この際に、緊急制動を目的としてブレーキペダル31を位置Pb2寄りの位置まで大きく踏み込もうとしている運転者は、アクセルペダル41を位置Pa3寄りの位置まで大きく踏み込む操作を行う。この際には、自動車10Aを減速・停車させる際の2つ目の操作方法として説明した例のときと同様にして、アクセルペダル41が位置Pa2から位置Pa3に向かって踏み込まれるアクセルペダル41と共に、ブレーキペダル31(ペダル面F3b)が位置Pb1から位置Pb2に向かって踏み込まれることで制動装置13から出力される制動力が十分に大きくなる。これにより、推進装置12Aから離した足によってブレーキペダル31のペダル面F3aを正しく踏み込んだときと同様にして、制動装置13から出力される十分な大きさの制動力によって自動車10Aが停車させられる。
このように、この走行制御装置1Aでは、推進力調整部2Aが、位置Pa2において推進装置12Aに最大の推進力DF1を出力させると共に位置Pa1,Pa3において推進装置12Aに最小の推進力DF0をそれぞれ出力させ、位置Pa1,Pa2の間においてアクセルペダル41の踏込み量が増加したときに推進装置12Aに出力させる推進力を増加させると共に位置Pa2,Pa3の間においてアクセルペダル41の踏込み量が増加したときに推進装置12Aに出力させる推進力を減少させ、かつ位置Pa3,Pa2の間においてアクセルペダル41の踏込み量が減少したときに推進装置12Aに出力させる推進力を増加させると共に位置Pa2,Pa1の間においてアクセルペダル41の踏込み量が減少したときに推進装置12Aに出力させる推進力を減少させ、ブレーキペダル31が、位置Pa2,Pa3の間においてアクセルペダル41の踏込み量が増加したときにアクセルペダル41に対するペダル操作に連動してブレーキペダル31の踏込み量が増加するように構成され、制動力調整部3が、位置Pb1,Pb2の間においてブレーキペダル31の踏込み量が増加したときに制動装置13に出力させる制動力を増加させ、かつ位置Pb2,Pb1の間においてブレーキペダル31の踏込み量が減少したときに制動装置13に出力させる制動力を減少させる。

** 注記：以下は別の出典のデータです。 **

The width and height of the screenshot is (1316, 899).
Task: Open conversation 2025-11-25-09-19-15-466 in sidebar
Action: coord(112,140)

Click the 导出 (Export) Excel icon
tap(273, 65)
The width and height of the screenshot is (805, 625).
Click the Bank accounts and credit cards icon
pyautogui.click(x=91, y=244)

したがって、この走行制御装置1Aによれば、前述した走行制御装置1と同様にして、ブレーキペダル31の操作と間違えてアクセルペダル41を踏み込む操作を行ったとしても、位置Pa2,Pa3の間においてアクセルペダル41の踏込み量が増加したときに、推進装置12Aから出力される推進力が十分に小さくなると共に、アクセルペダル41に対するペダル操作に連動してブレーキペダル31が操作されて、位置Pb1,Pb2の間においてブレーキペダル31の踏込み量が増加したときに、制動装置13から出力される制動力が増加するために、自動車10Aを確実かつ容易に減速・停車させることができる。これにより、ブレーキペダル31およびアクセルペダル41の踏み間違えに起因する事故の発生を確実に回避することができる。

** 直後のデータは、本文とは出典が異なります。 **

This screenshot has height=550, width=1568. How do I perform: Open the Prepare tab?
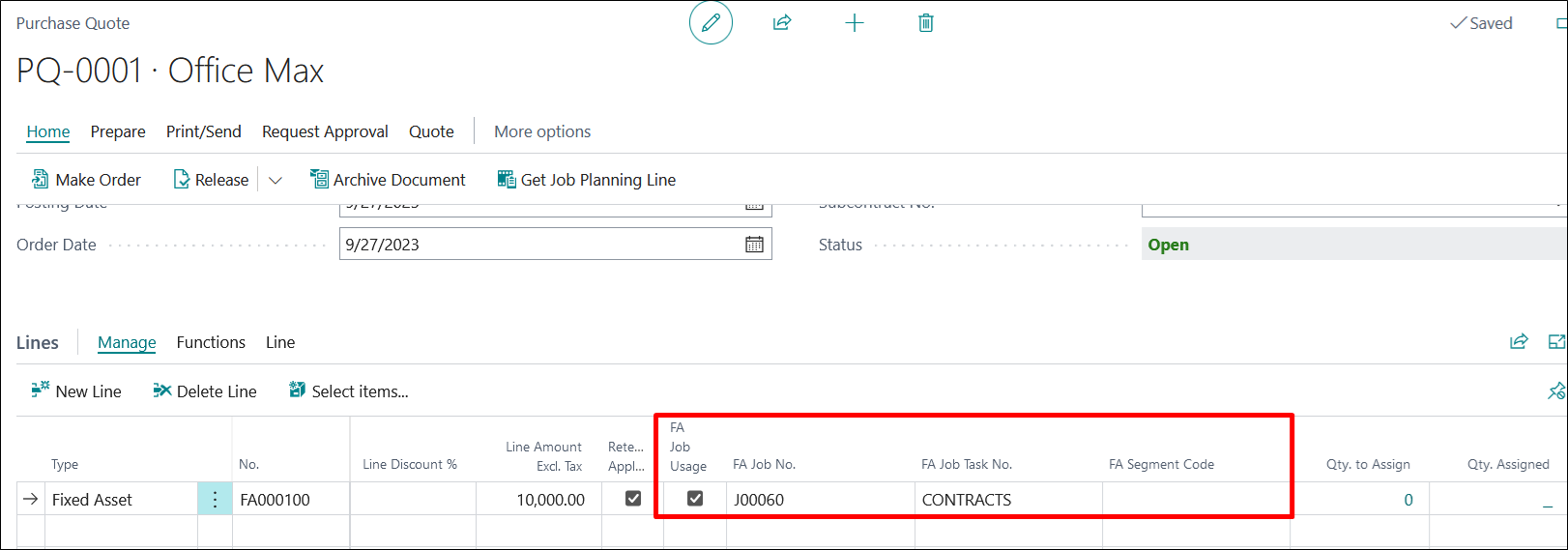click(118, 131)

また、この走行制御装置1Aによれば、推進力調整部2Aが、アクセルペダル41に対する踏込み操作に応じてスライドさせられるアクセルワイヤー45と、位置Pa1,Pa2の間でアクセルペダル41の踏込み量が増加したとき、および位置Pa3,Pa2の間でアクセルペダル41の踏込み量が減少したときにアクセルワイヤー45を「第1の向き(本例では、図6における矢印C1の向き)」にスライドさせると共に、位置Pa2,Pa1の間でアクセルペダル41の踏込み量が減少したとき、および位置Pa3,Pa2の間でアクセルペダル41の踏込み量が増加したときにアクセルワイヤー45を「第2の向き(本例では、図6における矢印C2の向き)」にスライドさせる「操作方向変更機構(本例では、アクセルペダル41の回動用アーム42、回動体43および連結部44)」とを備えたことにより、ワイヤーコントロール方式の推進力調整装置を搭載した自動車10Aに走行制御装置1Aを容易に搭載することができる。

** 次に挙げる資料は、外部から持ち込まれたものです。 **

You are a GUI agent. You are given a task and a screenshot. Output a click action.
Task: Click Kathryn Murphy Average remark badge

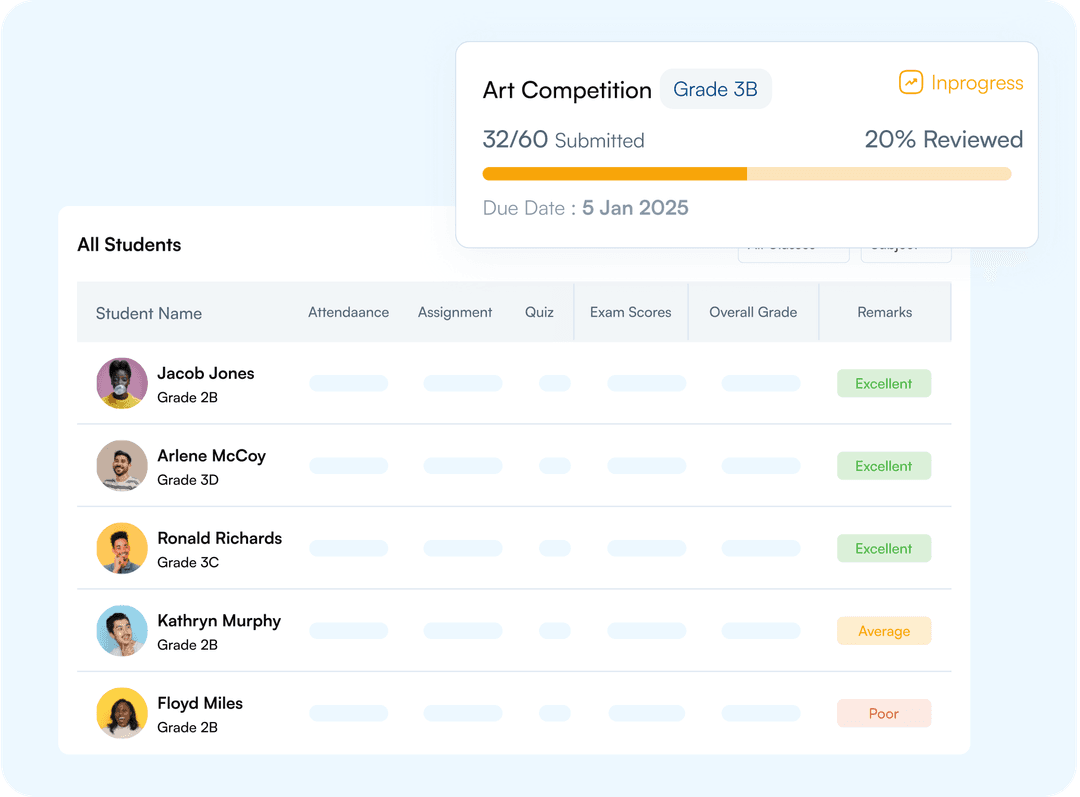coord(884,631)
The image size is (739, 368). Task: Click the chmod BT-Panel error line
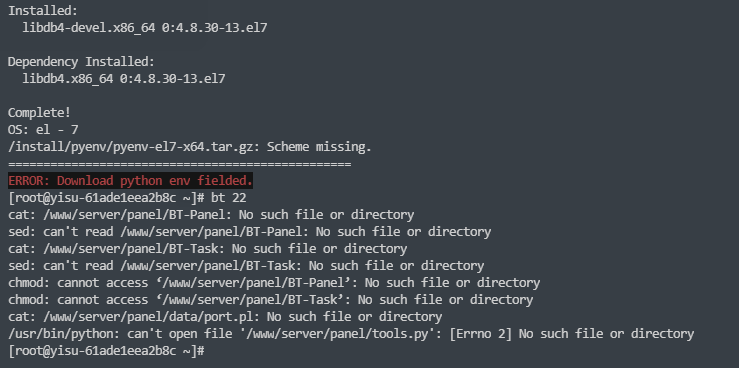pyautogui.click(x=274, y=283)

なお、「走行制御装置」の構成は、上記の走行制御装置1,1Aの構成の例に限定されない。例えば、アクセルペダル21,41を踏み込んでいる足によってアクセルペダル21,41と共にブレーキペダル31を踏み込み可能なペダル面F3bと、ブレーキペダル31をアクセルペダル21,41とは別個に単体で踏み込み可能なペダル面F3aとが踏込み部31bに設けられた構成を例に挙げて説明したが、このような構成に代えて、例えば、前述の特許文献に開示されているブレーキペダルに装着された補助具と同様にアクセルペダル21,41に対するペダル操作時にアーム21a,41aに当接する当接部をブレーキペダル31に設け、アクセルペダル21,41を踏み込んだ足をブレーキペダル31の踏込み部31bに当接させることなくブレーキペダル31をアクセルペダル21,41と共に踏込み可能に構成することもできる(図示せず)。また、アクセルペダル21,41に対するペダル操作時にブレーキペダル31のアーム31aに当接する当接部をアクセルペダル21,41に設け、アクセルペダル21,41を踏み込んだ足をブレーキペダル31の踏込み部31bに当接させることなくブレーキペダル31をアクセルペダル21,41と共に踏込み可能に構成することもできる(図示せず)。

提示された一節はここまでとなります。